**Activity list:**
#1 Quote the Willis Avenue station article between "The Willis Avenue station" and "closed in 1924.", inclusive.
#2 List each distinct year written as a four-digit number in the Willis Avenue station article, in the order each first appears.
#3 Proceed with the history of the Willis Avenue station from the point where that text stops.
(Beginning of Page excerpt)
The Willis Avenue station was an elevated rapid transit station of the Willis Avenue Spur that branched off of the IRT Third Avenue Line in the Bronx, New York City. It opened in 1886 and closed in 1924.

History

Willis Avenue station was opened on November 25, 1886 by the Suburban Rapid Transit Company as a connecting spur to the Harlem River and Port Chester Railroad's Harlem River Terminal Station. The HR&PC was chartered 20 years earlier and operated trains owned by the New York, New Haven and Hartford Railroad. The station was located next to the 133rd Street Yard, and served both the Second and Third Avenue line trains. The spur ran from the 129th Street Station in Manhattan across the Harlem River Bridge, thereby creating two separate transportation hubs on both sides of the Harlem River. Suburban Rapid Transit was acquired by the Manhattan Railway Company in 1891, and then by the Interborough Rapid Transit Company in 1902. By 1912, the station would also begin to serve the New York, Westchester and Boston Railway, an electrified commuter line serving the Bronx and southern Westchester County. Despite the name the railroad never actually reached Boston. For the next decade the station became a vital link not only for rapid transit commuters, but interurban, commuter rail, and intercity rail passengers.
(End of Page excerpt)
(Beginning of Given entries)
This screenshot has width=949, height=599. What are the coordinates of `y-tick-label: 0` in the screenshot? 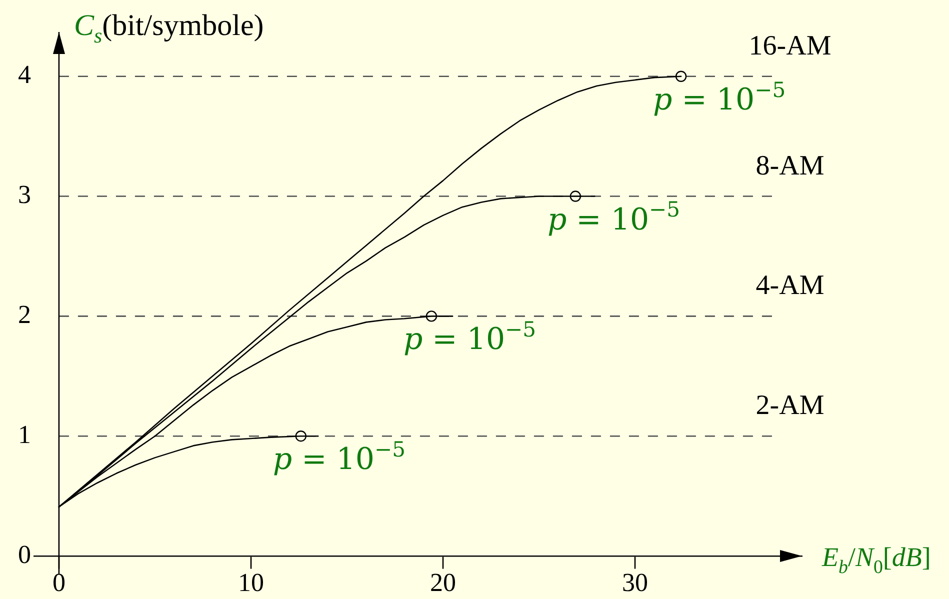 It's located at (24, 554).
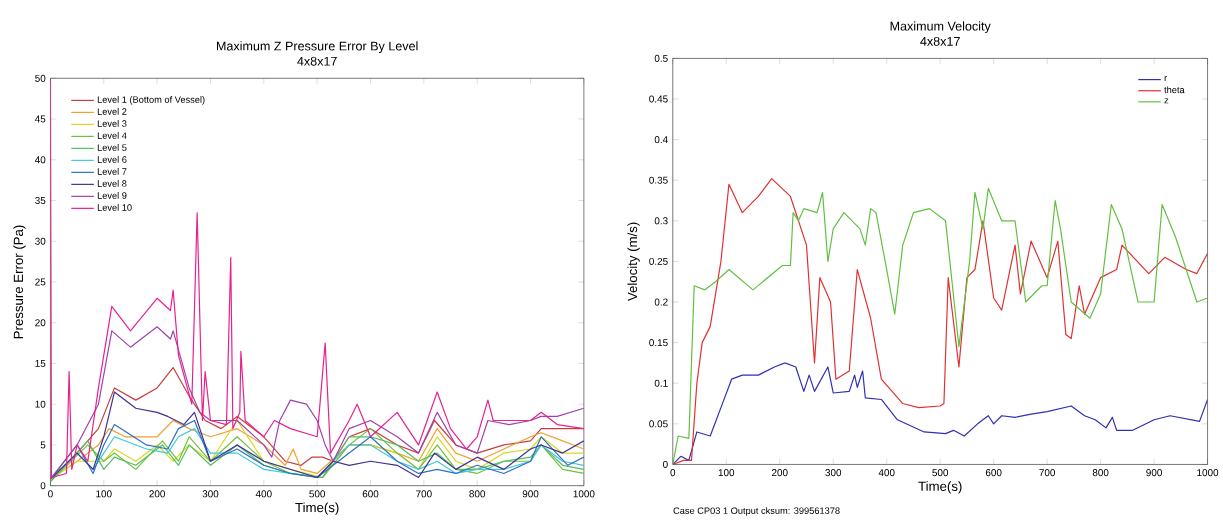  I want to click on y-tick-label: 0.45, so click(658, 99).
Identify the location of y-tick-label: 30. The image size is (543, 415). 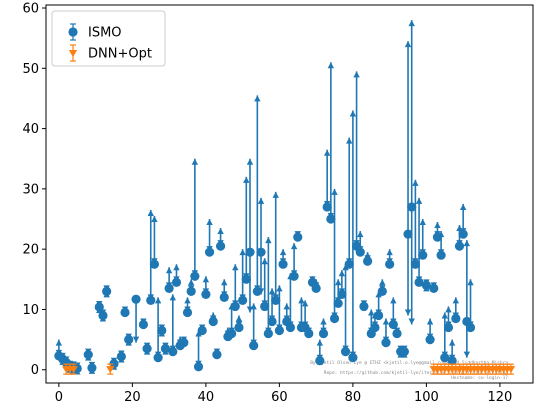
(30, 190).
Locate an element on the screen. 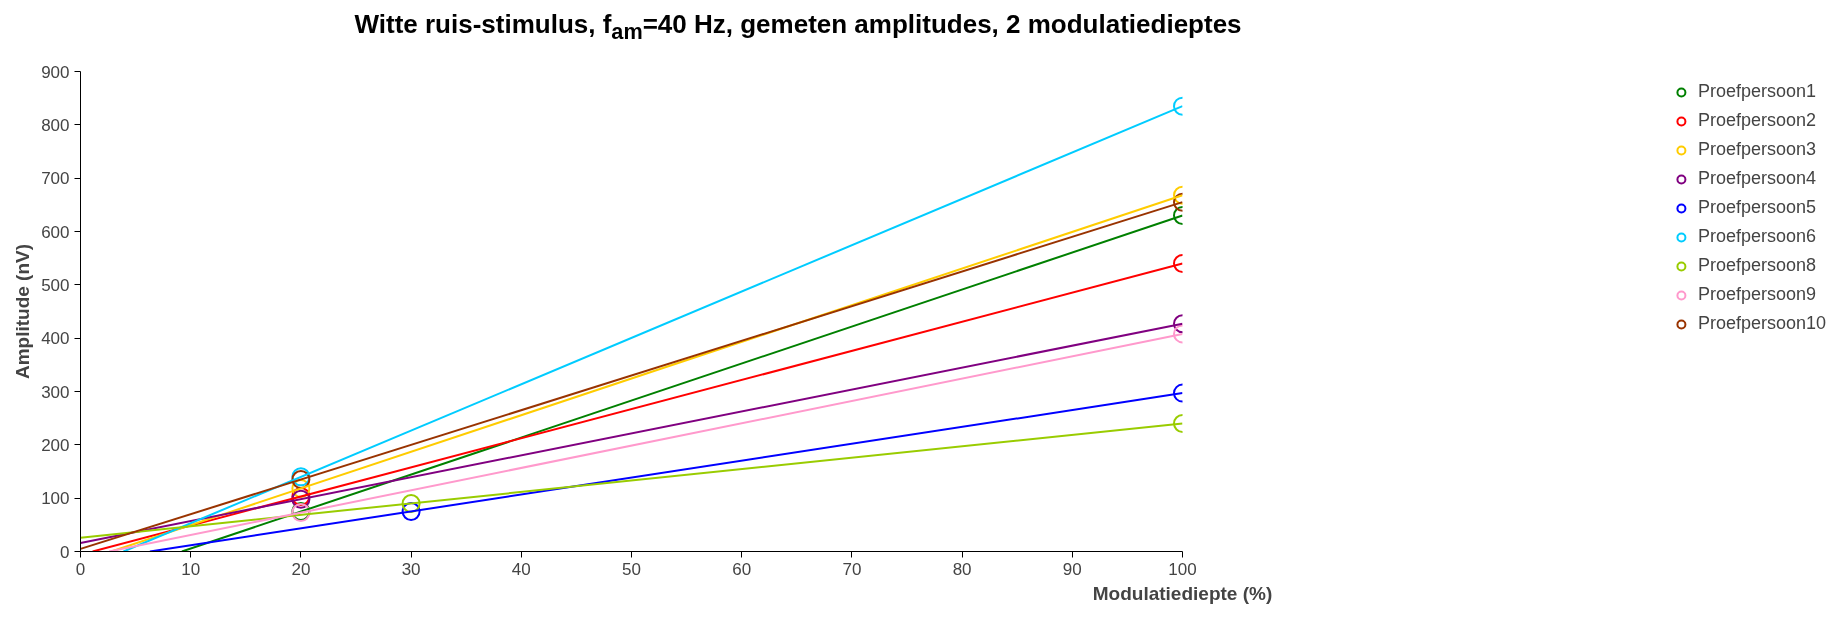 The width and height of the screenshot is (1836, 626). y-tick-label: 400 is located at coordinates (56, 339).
(End of Given entries)
**Results of the exercise:**
#1
The Willis Avenue station was an elevated rapid transit station of the Willis Avenue Spur that branched off of the IRT Third Avenue Line in the Bronx, New York City. It opened in 1886 and closed in 1924.

#2 1886, 1924, 1891, 1902, 1912

#3
The station was closed for IRT service on April 14, 1924, when a connecting pedestrian bridge was opened between the nearby Third Avenue El station at 133rd Street, although the Third Avenue Line continued to cross the Harlem River until 1955. The HR&PC was officially merged with the New Haven Railroad on January 1, 1927. Harlem River Station continued to serve the New Haven Railroad and New York, Westchester and Boston Railway until 1930 when the NYNH&H left, and was closed completely on December 31, 1937, when the NYW&B fell into bankruptcy.

See also
Harlem River Intermodal Yard

References

External links
Willis Avenue Spur images (NYCSubway.org)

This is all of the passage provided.